By the time the sail had become recognizable as a two-masted vessel with high rectangular sails, a low forepeak and an impossibly tall quarterdeck and poop structure, lavishly carved and painted, the control cabin ship was in a posture of defense. The crew had eaten, the fire was out, and everyone sat or stood at their action stations assigned by Inglis, holding the weapons best suited to them.
Quiet lay over the ship. The slap of waves and the scent and run of the sea sounded full of liquid consonants in sibilant contrast to the long-drawn vowels of the wind in the rigging. A thin high trumpet note keened from the alien vessel.
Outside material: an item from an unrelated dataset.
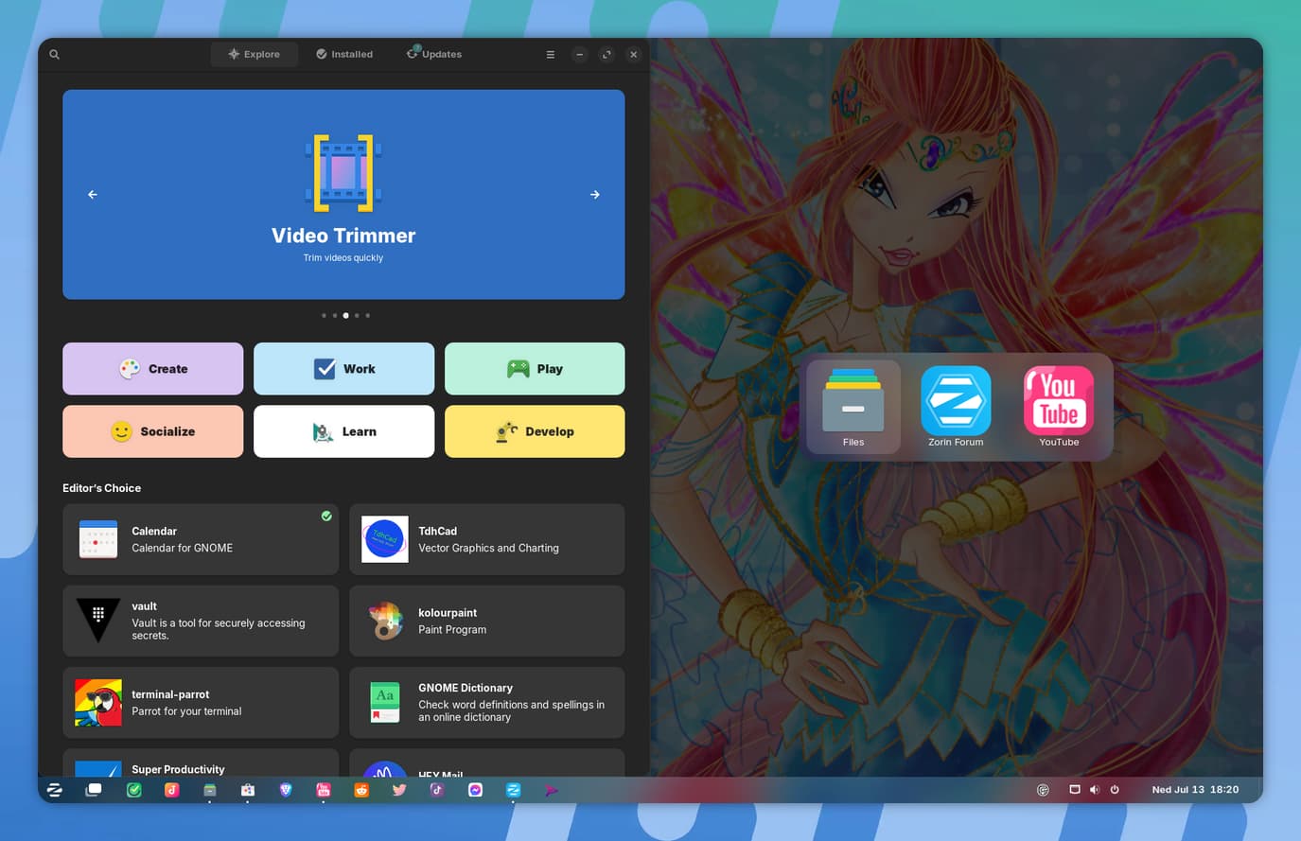Image resolution: width=1301 pixels, height=841 pixels.
Task: Open the Create category
Action: point(152,369)
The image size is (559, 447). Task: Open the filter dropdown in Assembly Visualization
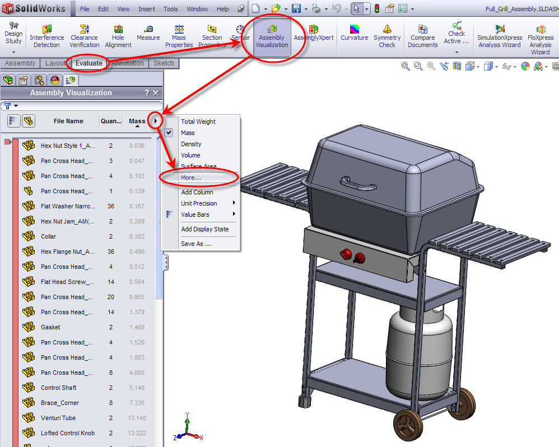[x=15, y=106]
"Roy!" M'Banga said, urgently. "Beyond the vessel-there are more. Lots morel"
"I see them, M'Banga." Over the horizon had appeared a forest of shining shapes. The wind before which
Swallow
was running and against which the two-masted alien was tacking, was bringing them down onto a vast mass of shipping.
"Not ships," Toni piped. "That's a city. A sea city!"
"Well, if they're friendly," Inglis said. "They'll help us find Commander Varese."
The vessel they had first seen was swinging on the last leg of her tack, turning about, preparing to run up alongside. A second and third vessel, all alike with only variation in coloration to differentiate them, cut in from the opposite beam, boxing off
Swallow.
The alien ships were being handled with a casual precision that spoke eloquently of the seafaring qualities of these people, whoever they might be. The tall narrow sails were flipped from quarter to quarter in tacking with the utmost speed and judgement, they were lowered and raised on the masts by yards sliding on shining metal rings. More ships broke from the main fleet—or floating city—to bear up towards this stranger sailing down upon their city.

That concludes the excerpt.